NOTICE OF ANNUAL GENERAL MEETING OF HK RUOKATALO GROUP

Notice is hereby given that the Annual General Meeting of HK Ruokatalo
Group Oyj will be held at 11am Finnish time on Friday 21 April 2006,
in meeting room 201 at Helsinki Fair Centre, address Messuaukio 1
(Southern entrance), Helsinki, Finland. Shareholders', who have
notified their intention to attend the meeting, reception will begin
at 10am.

The meeting will transact the business of the Annual General Meeting
in accordance with Article 9 of the company's Articles of Association
as well as the following business:

1. Presentation of the accounts (income statement, balance sheet and
Board of Directors’ report) and adoption of the accounts

2. Consideration of the result for the year and distribution of
dividend

The Board of Directors has decided to propose to the Annual General
Meeting that the company declares a dividend of EUR 0.27 per share for
2005. The profit will be distributed to shareholders who are
registered at the record date for dividend payment in the list of
shareholders kept by the Finnish Central Securities Depository (APK).
The record date is 26 April 2006 and the dividend will be paid on 4
May 2006.

3. Discharge from liability of members of the Board of Directors and
of the CEO

4. Fees of members of the Board of Directors and the auditors

5. Number and appointment of members of the Board of Directors

Shareholders representing over two thirds of the votes in HK Ruokatalo
Group Oyj have notified the company of their intention to propose to
the Annual General Meeting that the Board of Directors consists of
five members and that the present members Marcus H. Borgström, Markku
Aalto, Tiina Varho-Lankinen, Kjeld Johannesen and Heikki Kauppinen be
reappointed for a further term of office.

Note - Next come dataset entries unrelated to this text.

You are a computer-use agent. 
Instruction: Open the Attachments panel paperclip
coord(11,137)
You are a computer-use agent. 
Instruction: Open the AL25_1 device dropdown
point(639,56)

6. Proposal by the Board of Directors to amend Article 13 of the
company’s Articles of Association

Article 13 of the Articles of Association would be amended to read as
follows:

The company shall have two (2) auditors and two (2) deputy auditors,
one (1) of the auditors and one (1) of the deputy auditors shall be an
auditor or a firm of accountants authorised by the Central Chamber of
Commerce.

The term of office of the auditor shall be company’s financial year
and the auditor’s task shall end at the end of the Annual General
Meeting following appointment.

7. Appointment of auditors

Shareholders representing over two thirds of the votes in HK Ruokatalo
Group Oyj have notified the company of their intention to propose to
the Annual General Meeting that, if the amendment to Article 13 of the
Articles of Association is adopted, Authorised Public Accountants
PricewaterhouseCoopers Oy are appointed auditors for the 2006
financial year, with Petri Palmroth MSc (Econ. and Bus. Adm.), APA and
deputy auditors Mika Kaarisalo (Econ. and Bus. Adm.), APA and Pasi
Pietarinen (Econ. and Bus. Adm.), APA.

8. Proposal by the Board of Directors to revoke earlier unexercised
authorisations granted to the Board of Directors and a proposal to
authorise the Board of Directors to increase the share capital through
a rights issue, the issue of a convertible bond loan and/or warrants

Meeting on 12 April 2005, the Annual General Meeting authorised the
Board of Directors to decide whether to increase the share capital
through a new issue, convertible bond loan and/or warrants. The Board
of Directors proposes that these rights be revoked to the extent that
they were not exercised.

Furthermore, the Board of Directors proposes that it be authorised,
within one year of the Annual General Meeting, to decide whether to
increase the share capital through one or more rights issues, one or
more convertible bond loans and/or warrants so that in a rights issue
or when issuing convertible bonds or warrants, a maximum of 2,000,000
of the company’s new A Shares having a nominal value of EUR 1.70 may
be issued and the company’s share capital may be raised by no more
than EUR 3,400,000.

The authorisation allows disapplication of the pre-emption rights of
existing shareholders to subscribe new shares, a convertible bond loan
or warrants and to decide the issue price and other terms and
conditions of subscription and the terms and conditions of a
convertible bond loan or warrants. The pre-emption rights of existing
shareholders may be disapplied if there exists an important financial
reason to do so, such as financing, implementing or enabling company
acquisitions, strengthening or developing the company’s financial or
capital structure or carrying out other arrangements related to the
development of the company’s operations. The Board of Directors may
not disapply the pre-emption rights of shareholders to the benefit of
any member of the company’s inner circle. The Board of Directors has
the right to decide whether the shares issued in a rights issue can be
subscribed for in kind or are otherwise subject to certain conditions.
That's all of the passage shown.